About this exercise | The entries follow. Please return all of them exactly.

Pixel coordinate grounding data |
►

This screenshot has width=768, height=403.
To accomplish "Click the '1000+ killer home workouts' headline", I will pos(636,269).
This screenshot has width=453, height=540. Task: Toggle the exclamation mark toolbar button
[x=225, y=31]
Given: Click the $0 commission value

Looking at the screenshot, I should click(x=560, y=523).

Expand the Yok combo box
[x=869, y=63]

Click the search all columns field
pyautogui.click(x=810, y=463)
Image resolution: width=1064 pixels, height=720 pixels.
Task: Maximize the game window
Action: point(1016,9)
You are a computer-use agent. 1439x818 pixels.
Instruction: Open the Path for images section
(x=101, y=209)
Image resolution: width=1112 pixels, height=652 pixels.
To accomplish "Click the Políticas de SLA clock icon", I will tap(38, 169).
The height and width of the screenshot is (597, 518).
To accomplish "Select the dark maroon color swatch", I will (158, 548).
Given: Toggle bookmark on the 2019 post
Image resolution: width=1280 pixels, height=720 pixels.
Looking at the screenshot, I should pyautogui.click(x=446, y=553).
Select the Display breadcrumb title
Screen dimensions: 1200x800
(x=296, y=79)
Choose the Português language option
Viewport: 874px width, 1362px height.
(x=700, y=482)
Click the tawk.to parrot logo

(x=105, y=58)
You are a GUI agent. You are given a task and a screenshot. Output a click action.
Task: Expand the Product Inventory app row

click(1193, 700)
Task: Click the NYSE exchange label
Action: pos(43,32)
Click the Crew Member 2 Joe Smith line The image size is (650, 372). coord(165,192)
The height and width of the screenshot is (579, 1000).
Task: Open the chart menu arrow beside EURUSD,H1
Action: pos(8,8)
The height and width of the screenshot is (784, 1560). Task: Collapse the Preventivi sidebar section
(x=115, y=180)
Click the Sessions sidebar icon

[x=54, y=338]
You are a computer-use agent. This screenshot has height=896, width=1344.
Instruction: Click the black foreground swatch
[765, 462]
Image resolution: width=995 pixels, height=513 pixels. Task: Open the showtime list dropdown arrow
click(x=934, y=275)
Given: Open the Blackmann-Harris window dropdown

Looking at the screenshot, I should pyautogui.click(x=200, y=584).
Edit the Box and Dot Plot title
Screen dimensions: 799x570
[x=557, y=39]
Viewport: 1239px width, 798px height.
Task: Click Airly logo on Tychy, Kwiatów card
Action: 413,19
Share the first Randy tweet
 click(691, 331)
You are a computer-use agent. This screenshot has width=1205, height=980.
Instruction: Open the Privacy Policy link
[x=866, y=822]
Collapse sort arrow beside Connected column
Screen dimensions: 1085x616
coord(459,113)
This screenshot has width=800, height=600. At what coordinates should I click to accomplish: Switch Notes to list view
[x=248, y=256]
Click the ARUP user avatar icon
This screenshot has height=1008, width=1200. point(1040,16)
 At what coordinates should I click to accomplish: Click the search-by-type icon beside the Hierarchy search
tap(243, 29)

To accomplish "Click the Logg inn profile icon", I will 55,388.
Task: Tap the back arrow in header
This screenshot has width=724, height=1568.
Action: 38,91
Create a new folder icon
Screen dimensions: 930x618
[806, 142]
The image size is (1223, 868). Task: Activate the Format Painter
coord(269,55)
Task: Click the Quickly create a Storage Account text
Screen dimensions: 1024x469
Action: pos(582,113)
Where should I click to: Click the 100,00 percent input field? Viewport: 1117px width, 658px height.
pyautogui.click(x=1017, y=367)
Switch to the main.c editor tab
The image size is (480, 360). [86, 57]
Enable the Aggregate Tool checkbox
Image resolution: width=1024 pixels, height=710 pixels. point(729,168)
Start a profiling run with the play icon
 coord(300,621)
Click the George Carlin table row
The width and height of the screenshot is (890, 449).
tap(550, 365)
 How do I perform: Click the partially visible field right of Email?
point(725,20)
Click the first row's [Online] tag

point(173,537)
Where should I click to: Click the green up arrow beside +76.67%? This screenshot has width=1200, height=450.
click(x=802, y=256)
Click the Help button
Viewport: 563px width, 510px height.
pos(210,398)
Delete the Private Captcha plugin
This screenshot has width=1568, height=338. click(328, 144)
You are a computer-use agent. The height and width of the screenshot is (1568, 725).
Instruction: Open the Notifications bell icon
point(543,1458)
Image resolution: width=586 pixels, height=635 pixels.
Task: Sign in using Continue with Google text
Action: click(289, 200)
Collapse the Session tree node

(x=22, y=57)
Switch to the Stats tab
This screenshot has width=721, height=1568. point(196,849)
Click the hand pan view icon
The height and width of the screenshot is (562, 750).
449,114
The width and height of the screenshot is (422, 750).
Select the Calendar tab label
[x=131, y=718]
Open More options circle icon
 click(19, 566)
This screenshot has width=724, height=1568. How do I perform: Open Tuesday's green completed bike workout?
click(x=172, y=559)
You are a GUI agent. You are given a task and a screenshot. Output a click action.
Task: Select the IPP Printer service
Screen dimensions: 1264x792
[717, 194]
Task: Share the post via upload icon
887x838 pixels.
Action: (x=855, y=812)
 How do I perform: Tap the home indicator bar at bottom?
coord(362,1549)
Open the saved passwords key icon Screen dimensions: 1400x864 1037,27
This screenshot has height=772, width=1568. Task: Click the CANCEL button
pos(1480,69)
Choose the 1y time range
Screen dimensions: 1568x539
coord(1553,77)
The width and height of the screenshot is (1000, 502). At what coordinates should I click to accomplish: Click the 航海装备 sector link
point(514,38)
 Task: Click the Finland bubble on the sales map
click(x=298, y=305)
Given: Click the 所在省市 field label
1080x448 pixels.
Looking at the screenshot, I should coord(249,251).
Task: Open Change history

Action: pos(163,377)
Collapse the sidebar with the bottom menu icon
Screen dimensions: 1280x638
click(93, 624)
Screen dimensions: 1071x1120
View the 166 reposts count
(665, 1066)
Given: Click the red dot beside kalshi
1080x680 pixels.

◄

Task output |
This screenshot has width=768, height=403.
To accomplish "Click the '1000+ killer home workouts' headline", I will pos(636,269).
This screenshot has width=453, height=540. Task: Toggle the exclamation mark toolbar button
[x=225, y=31]
Given: Click the $0 commission value

Looking at the screenshot, I should click(x=560, y=523).

Expand the Yok combo box
[x=869, y=63]

Click the search all columns field
pyautogui.click(x=810, y=463)
Image resolution: width=1064 pixels, height=720 pixels.
Task: Maximize the game window
Action: point(1016,9)
You are a computer-use agent. 1439x818 pixels.
Instruction: Open the Path for images section
(x=101, y=209)
Image resolution: width=1112 pixels, height=652 pixels.
To accomplish "Click the Políticas de SLA clock icon", I will tap(38, 169).
The height and width of the screenshot is (597, 518).
To accomplish "Select the dark maroon color swatch", I will (158, 548).
Given: Toggle bookmark on the 2019 post
Image resolution: width=1280 pixels, height=720 pixels.
Looking at the screenshot, I should pyautogui.click(x=446, y=553).
Select the Display breadcrumb title
Screen dimensions: 1200x800
(x=296, y=79)
Choose the Português language option
Viewport: 874px width, 1362px height.
(x=700, y=482)
Click the tawk.to parrot logo

(x=105, y=58)
You are a GUI agent. You are given a task and a screenshot. Output a click action.
Task: Expand the Product Inventory app row

click(1193, 700)
Task: Click the NYSE exchange label
Action: pos(43,32)
Click the Crew Member 2 Joe Smith line The image size is (650, 372). coord(165,192)
The height and width of the screenshot is (579, 1000).
Task: Open the chart menu arrow beside EURUSD,H1
Action: pos(8,8)
The height and width of the screenshot is (784, 1560). Task: Collapse the Preventivi sidebar section
(x=115, y=180)
Click the Sessions sidebar icon

[x=54, y=338]
You are a computer-use agent. This screenshot has height=896, width=1344.
Instruction: Click the black foreground swatch
[765, 462]
Image resolution: width=995 pixels, height=513 pixels. Task: Open the showtime list dropdown arrow
click(x=934, y=275)
Given: Open the Blackmann-Harris window dropdown

Looking at the screenshot, I should pyautogui.click(x=200, y=584).
Edit the Box and Dot Plot title
Screen dimensions: 799x570
[x=557, y=39]
Viewport: 1239px width, 798px height.
Task: Click Airly logo on Tychy, Kwiatów card
Action: 413,19
Share the first Randy tweet
 click(691, 331)
You are a computer-use agent. This screenshot has width=1205, height=980.
Instruction: Open the Privacy Policy link
[x=866, y=822]
Collapse sort arrow beside Connected column
Screen dimensions: 1085x616
coord(459,113)
This screenshot has width=800, height=600. At what coordinates should I click to accomplish: Switch Notes to list view
[x=248, y=256]
Click the ARUP user avatar icon
This screenshot has height=1008, width=1200. point(1040,16)
 At what coordinates should I click to accomplish: Click the search-by-type icon beside the Hierarchy search
tap(243, 29)

To accomplish "Click the Logg inn profile icon", I will 55,388.
Task: Tap the back arrow in header
This screenshot has width=724, height=1568.
Action: 38,91
Create a new folder icon
Screen dimensions: 930x618
[806, 142]
The image size is (1223, 868). Task: Activate the Format Painter
coord(269,55)
Task: Click the Quickly create a Storage Account text
Screen dimensions: 1024x469
Action: pos(582,113)
Where should I click to: Click the 100,00 percent input field? Viewport: 1117px width, 658px height.
pyautogui.click(x=1017, y=367)
Switch to the main.c editor tab
The image size is (480, 360). [86, 57]
Enable the Aggregate Tool checkbox
Image resolution: width=1024 pixels, height=710 pixels. point(729,168)
Start a profiling run with the play icon
 coord(300,621)
Click the George Carlin table row
The width and height of the screenshot is (890, 449).
tap(550, 365)
 How do I perform: Click the partially visible field right of Email?
point(725,20)
Click the first row's [Online] tag

point(173,537)
Where should I click to: Click the green up arrow beside +76.67%? This screenshot has width=1200, height=450.
click(x=802, y=256)
Click the Help button
Viewport: 563px width, 510px height.
pos(210,398)
Delete the Private Captcha plugin
This screenshot has width=1568, height=338. click(328, 144)
You are a computer-use agent. The height and width of the screenshot is (1568, 725).
Instruction: Open the Notifications bell icon
point(543,1458)
Image resolution: width=586 pixels, height=635 pixels.
Task: Sign in using Continue with Google text
Action: click(289, 200)
Collapse the Session tree node

(x=22, y=57)
Switch to the Stats tab
This screenshot has width=721, height=1568. point(196,849)
Click the hand pan view icon
The height and width of the screenshot is (562, 750).
449,114
The width and height of the screenshot is (422, 750).
Select the Calendar tab label
[x=131, y=718]
Open More options circle icon
 click(19, 566)
This screenshot has width=724, height=1568. How do I perform: Open Tuesday's green completed bike workout?
click(x=172, y=559)
You are a GUI agent. You are given a task and a screenshot. Output a click action.
Task: Select the IPP Printer service
Screen dimensions: 1264x792
[717, 194]
Task: Share the post via upload icon
887x838 pixels.
Action: (x=855, y=812)
 How do I perform: Tap the home indicator bar at bottom?
coord(362,1549)
Open the saved passwords key icon Screen dimensions: 1400x864 1037,27
This screenshot has height=772, width=1568. Task: Click the CANCEL button
pos(1480,69)
Choose the 1y time range
Screen dimensions: 1568x539
coord(1553,77)
The width and height of the screenshot is (1000, 502). At what coordinates should I click to accomplish: Click the 航海装备 sector link
point(514,38)
 Task: Click the Finland bubble on the sales map
click(x=298, y=305)
Given: Click the 所在省市 field label
1080x448 pixels.
Looking at the screenshot, I should coord(249,251).
Task: Open Change history

Action: pos(163,377)
Collapse the sidebar with the bottom menu icon
Screen dimensions: 1280x638
click(93, 624)
Screen dimensions: 1071x1120
View the 166 reposts count
(665, 1066)
Given: Click the red dot beside kalshi
1080x680 pixels.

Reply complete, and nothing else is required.